The lines to repeat are those below from the one containing "You are a GUI agent. The screenshot is 777×2576." down to the one containing "EXPERIENCIAS (386, 47)", both included; reproduce them exactly and nothing else.

**EXTRACTED ENTRIES**.

______________________________

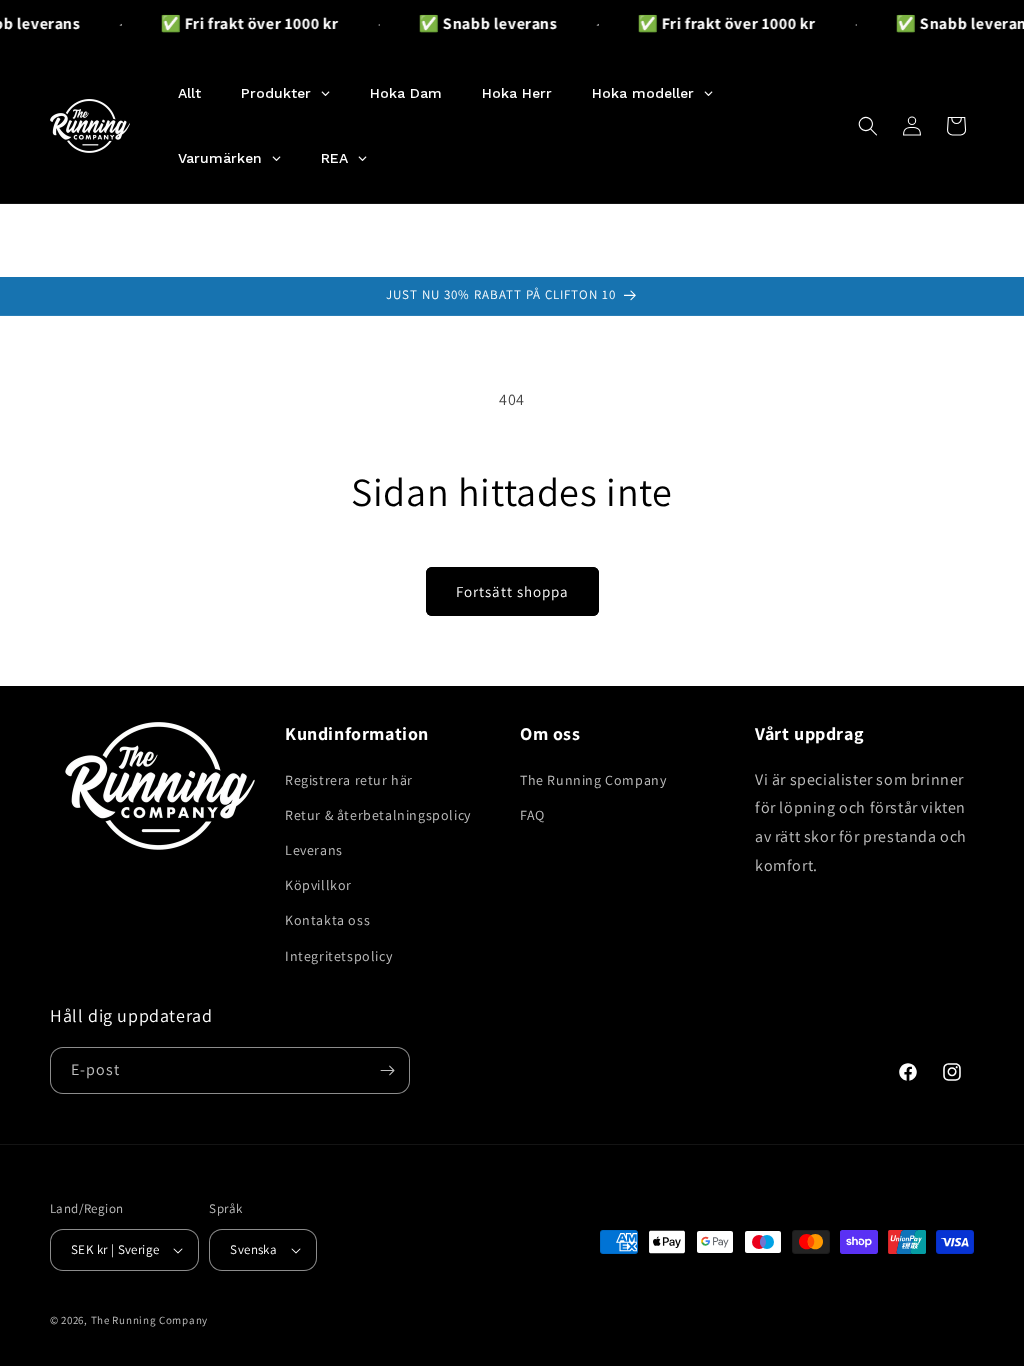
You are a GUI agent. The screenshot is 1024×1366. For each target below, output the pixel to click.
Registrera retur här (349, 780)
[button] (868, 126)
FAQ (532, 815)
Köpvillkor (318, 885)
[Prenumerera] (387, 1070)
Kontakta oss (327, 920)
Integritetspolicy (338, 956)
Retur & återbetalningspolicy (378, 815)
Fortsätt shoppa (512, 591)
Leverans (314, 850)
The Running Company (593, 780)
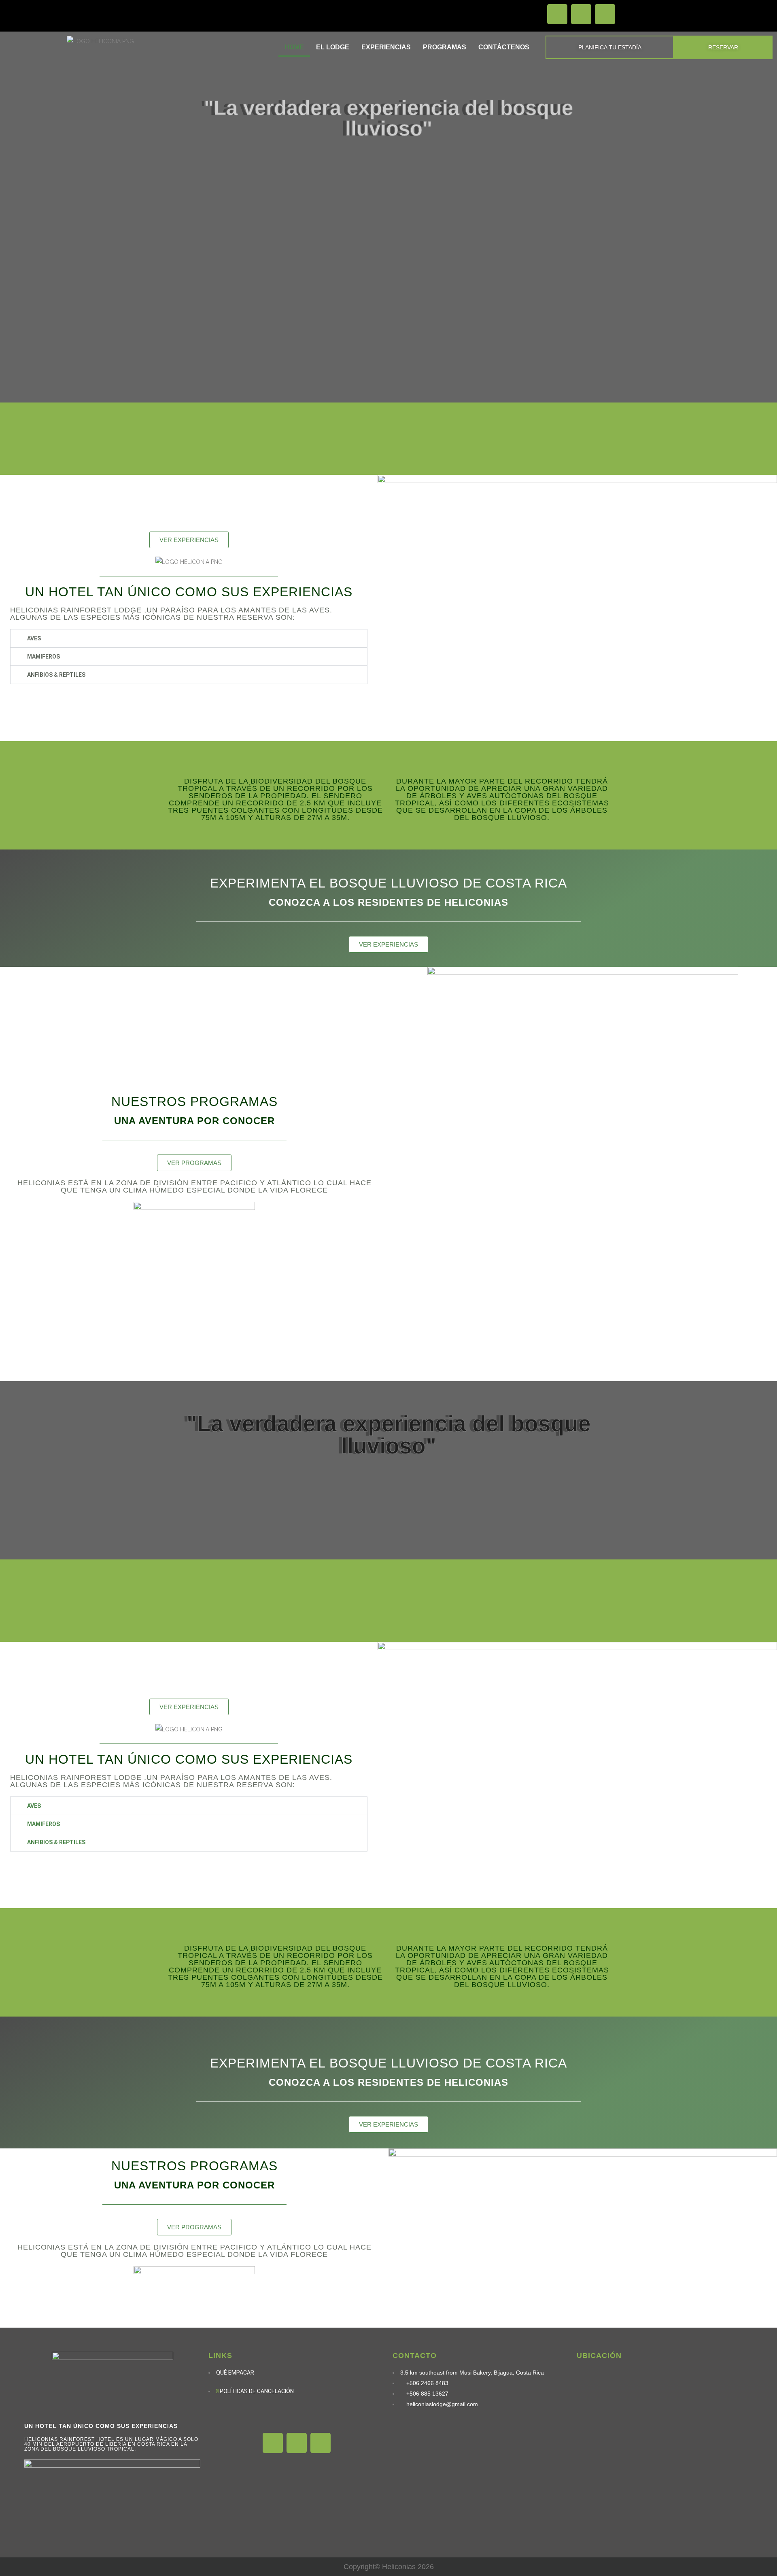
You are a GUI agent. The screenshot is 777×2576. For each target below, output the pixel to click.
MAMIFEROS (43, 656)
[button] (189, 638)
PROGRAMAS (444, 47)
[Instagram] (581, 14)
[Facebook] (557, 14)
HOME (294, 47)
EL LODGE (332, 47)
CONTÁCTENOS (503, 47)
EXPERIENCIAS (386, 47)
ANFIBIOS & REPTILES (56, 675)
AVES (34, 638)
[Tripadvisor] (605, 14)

______________________________

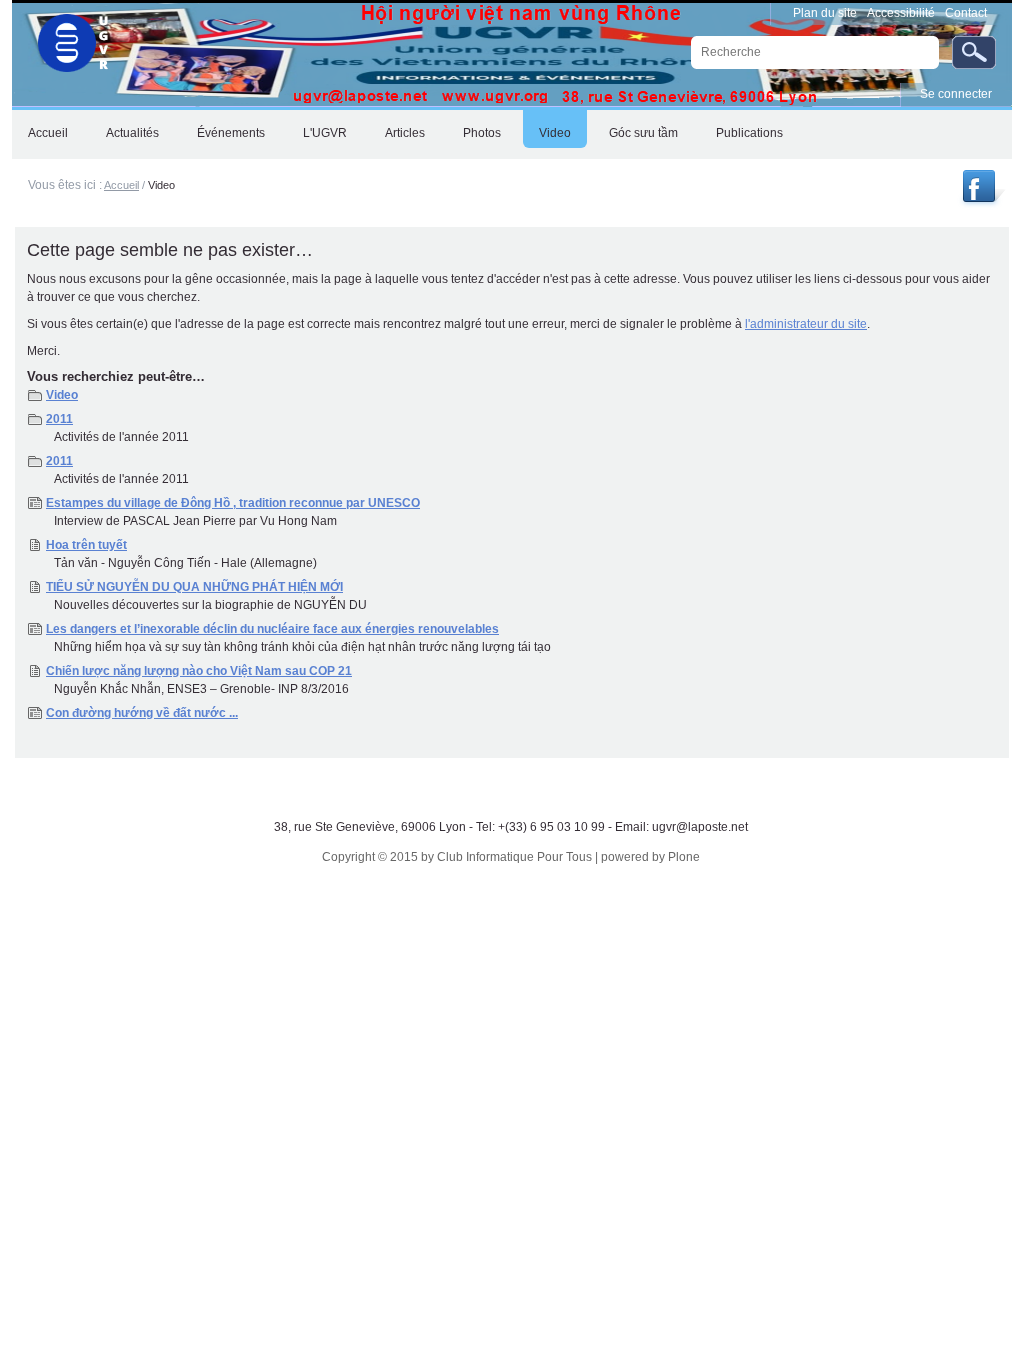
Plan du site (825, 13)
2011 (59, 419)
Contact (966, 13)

______________________________

**YOUR SOLUTION**.
You are a GUI agent. The screenshot is 777×2576. For each target below, output the pixel to click.
MAMIFEROS (43, 656)
[button] (189, 638)
PROGRAMAS (444, 47)
[Instagram] (581, 14)
[Facebook] (557, 14)
HOME (294, 47)
EL LODGE (332, 47)
CONTÁCTENOS (503, 47)
EXPERIENCIAS (386, 47)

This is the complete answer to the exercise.